As soon as we change an unjust, totalitarian and barbaric regime, we fall into another, even more unjust, more totalitarian and more barbaric. Stalin is the son of the Tsar, Castro is the rebellious child of Batista, and the beardy clerics of Iran are the offspring of the Shah.

So what? We do nothing? We change nothing? We stay under the boot, afraid and humiliated? Compliant and docile? Of course not. The revolution must happen. Beyond a necessity, it’s a duty. A duty towards those who tried but failed. Towards those who keep on trying. And even towards those who dreamed about it but never dared to make it happen. We owe it to our children, to our children’s children, and to all future generations. We owe it to ourselves. To this thing inside we call humanity.

But this revolution is not about marching masses and angry flags. Marching masses and angry flags only lead to another tyranny, then to another revolution. Like a vicious and foolish cycle. A never-ending merry-go-round.

The real revolution starts within. The first dictators we need to overthrow are our own intolerance, our own prejudice and our own fear. Fear of others, fear of everything different, fear of change, fear of what we don’t know, of what we don’t understand, fear of losing our tiny comfort.

Tiny comfort of slaves.

Who else but a slave only strives for crumbs? And forgets his God given right to sit at the table and enjoy the feast?
Look at your life. Look at all our lives. Don’t they come down to increasing a number on a bank sheet? A number that will enable us to acquire objects. Objects to wear, to drive, to beautify our homes. Objects for show, for display. To prove how important we are. How successful. How much legitimacy we have for love and respect.

What are we but slaves?

I am told that’s the way the system works. I’m told that I must accept it. Live with it. Sink or swim. But who created this system? Who raised it, pampered it? Who continues to feed it every day?

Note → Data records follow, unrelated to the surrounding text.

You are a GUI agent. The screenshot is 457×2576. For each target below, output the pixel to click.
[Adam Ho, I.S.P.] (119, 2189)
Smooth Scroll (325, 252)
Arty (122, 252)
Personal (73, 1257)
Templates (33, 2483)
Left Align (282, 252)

Us. No one else but us. So it’s up to us to change it, to improve it. But how can we improve anything if we stay the same? How can we speak of justice if we are unjust? Of tolerance if we are intolerant? Of compassion and generosity if we are selfish and greedy?

If you can’t hold a brush, you can’t paint the Mona Lisa.

The real revolution starts within. We stay slaves until we defeat our real jailer, the most unjust of masters, the most terrible of tyrants: ourself. Only then, we can find the strength to truly change what needs to be changed in the world.

Without angry flags, without hatred and without violence.